Nanotube Technology Leading to New Era of Fast, Lower-cost Medical Diagnostics
Researchers at Oregon State University have tapped into the extraordinary power of carbon "nanotubes" to increase the speed of biological sensors, a technology that might one day allow a doctor to routinely perform lab tests in minutes, speeding diagnosis and treatment while reducing costs.
The new findings have almost tripled the speed of prototype nano-biosensors, and should find applications not only in medicine but in toxicology, environmental monitoring, new drug development and other fields.
The research was just reported in Lab on a Chip, a professional journal. More refinements are necessary before the systems are ready for commercial production, scientists say, but they hold great potential.
"With these types of sensors, it should be possible to do many medical lab tests in minutes, allowing the doctor to make a diagnosis during a single office visit," said Ethan Minot, an OSU assistant professor of physics. "Many existing tests take days, cost quite a bit and require trained laboratory technicians.
"This approach should accomplish the same thing with a hand-held sensor, and might cut the cost of an existing $50 lab test to about $1," he said.
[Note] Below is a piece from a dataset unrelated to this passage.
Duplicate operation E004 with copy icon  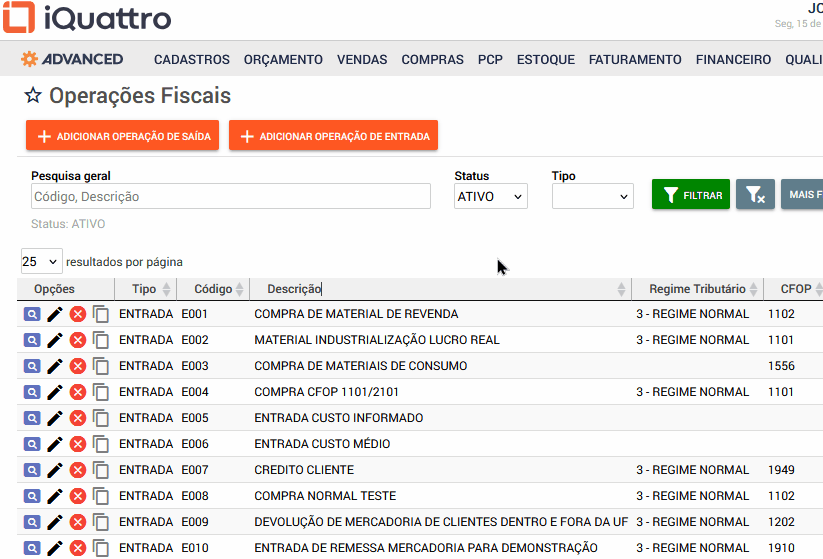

The key to the new technology, the researchers say, is the unusual capability of carbon nanotubes. An outgrowth of nanotechnology, which deals with extraordinarily small particles near the molecular level, these nanotubes are long, hollow structures that have unique mechanical, optical and electronic properties, and are finding many applications.
In this case, carbon nanotubes can be used to detect a protein on the surface of a sensor. The nanotubes change their electrical resistance when a protein lands on them, and the extent of this change can be measured to determine the presence of a particular protein - such as serum and ductal protein biomarkers that may be indicators of breast cancer.
The newest advance was the creation of a way to keep proteins from sticking to other surfaces, like fluid sticking to the wall of a pipe. By finding a way to essentially "grease the pipe," OSU researchers were able to speed the sensing process by 2.5 times.
Further work is needed to improve the selective binding of proteins, the scientists said, before it is ready to develop into commercial biosensors.
"Electronic detection of blood-borne biomarker proteins offers the exciting possibility of point-of-care medical diagnostics," the researchers wrote in their study. "Ideally such electronic biosensor devices would be low-cost and would quantify multiple biomarkers within a few minutes."
This work was a collaboration of researchers in the OSU Department of Physics, Department of Chemistry, and the University of California at Santa Barbara. A co-author was Vincent Remcho, professor and interim dean of the OSU College of Science, and a national expert in new biosensing technology.